Here’s the diff between tartar sauce and mayonnaise

[https://github.com/mozz100/sauces/compare/mayonnaise..tartar](https://github.com/mozz100/sauces/compare/mayonnaise..tartar)

------
hcheung
It is quite a comprehensive list. But for Chinese varieties, it missed Har Gow
(Pronounced as Ha Gau in Cantonese or Xia Jiao in Mandarin) - Shrimp and
bamboo shoots with wrapper made from Wheat starch), it is key Dim Sum dish
from Cantonese cuisine, it looks like Jiaozi but different in both how the
wrapper is made and the ingredients. Jiaozi is available only in North China,
but Har Gow is only available in Cantonese cuisine. If you want to know if a
Cantonese restaurant is good or bad, taste and inspect their Har Gow.

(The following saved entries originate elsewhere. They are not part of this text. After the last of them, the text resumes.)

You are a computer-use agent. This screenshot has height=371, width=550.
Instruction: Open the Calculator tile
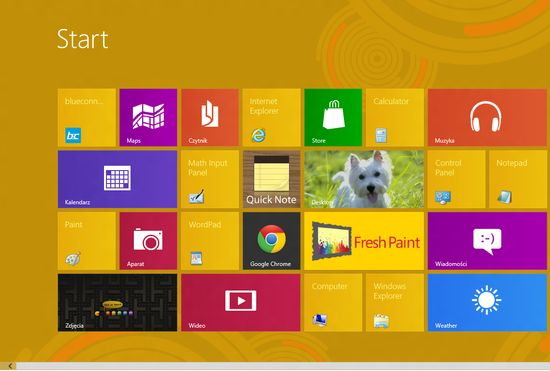tap(395, 117)
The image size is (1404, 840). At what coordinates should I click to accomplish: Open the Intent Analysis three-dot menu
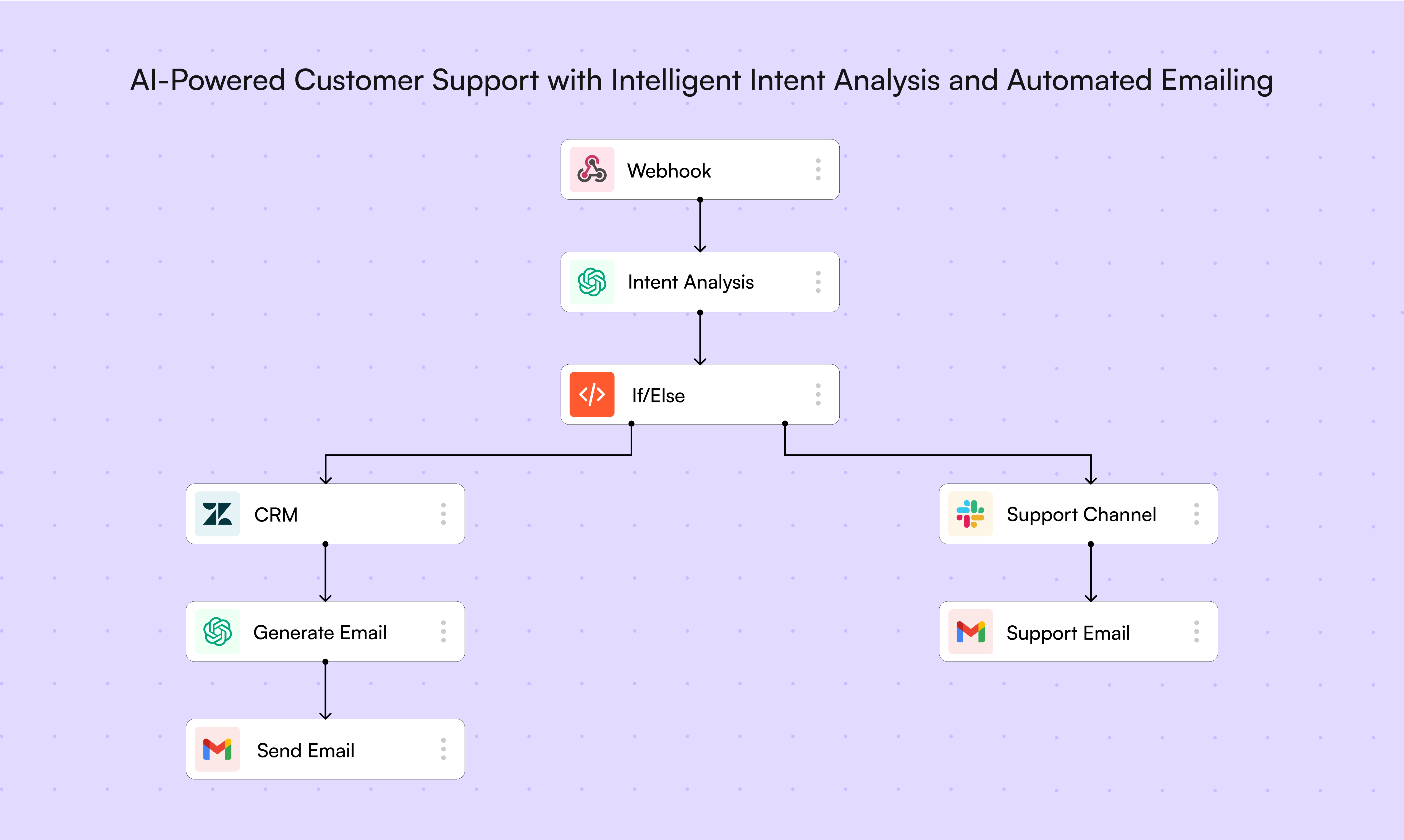click(x=818, y=282)
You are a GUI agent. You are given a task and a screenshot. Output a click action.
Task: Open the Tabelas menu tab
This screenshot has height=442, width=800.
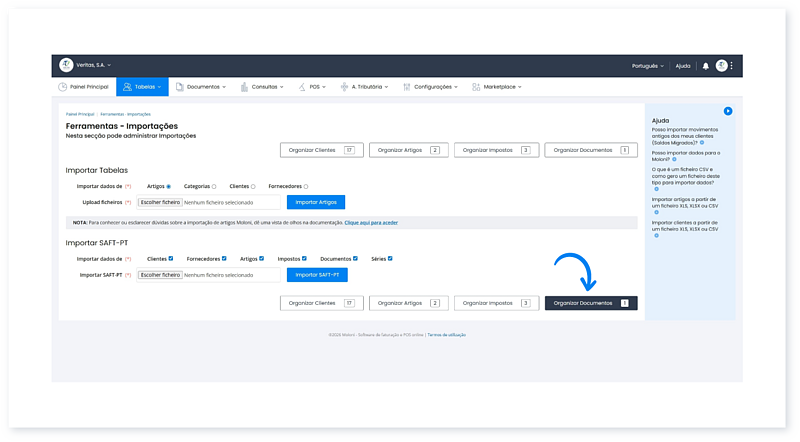[x=142, y=87]
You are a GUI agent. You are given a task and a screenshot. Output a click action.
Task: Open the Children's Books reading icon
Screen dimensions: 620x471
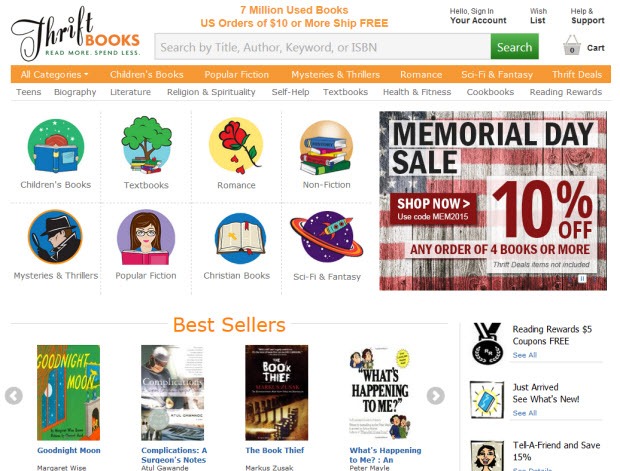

[https://en.wikipedia.org/wiki/Har_gow](https://en.wikipedia.org/wiki/Har_gow)

------
tomo-makes
Great article. I am really interested how those dishes look like and
quoted/mapped pictures from Wikipedia to the original graph. Want to
experience all the tastes some day.
[https://pbs.twimg.com/media/Ecng5g0U0AAY_8c?format=jpg&name=...](https://pbs.twimg.com/media/Ecng5g0U0AAY_8c?format=jpg&name=medium)

I could not catch what are "British" "American" "Cotswold" such location
names. Do those point local style dumplings?

------
1propionyl
> However, in the case of German Knödel and Czech knedlík, I decided to
> include both simply based on the fact that whereas the former was listed as
> potentially being served with a sweet filling, I did not observe this with
> the latter.

There are absolutely sweet Czech dumplings. Many kinds, usually with some sort
of stone fruit (cherries, whole apricots, peaches, etc) but any kind of berry
will do. They are also boiled, but they tend to have a different thinner dough
that is farmer's/curd cheese and flour based, rather than being bready. They
take a lot of practice to make well. If you're using smaller fruits like
cherries or blueberries, they're near impossible to form without the trained
hands of a Czech grandma.

Apricot ones are my favorite. You slice them in half, take out the pit, and
dress them with grated/crumbled farmer's cheese, melted butter, and sugar.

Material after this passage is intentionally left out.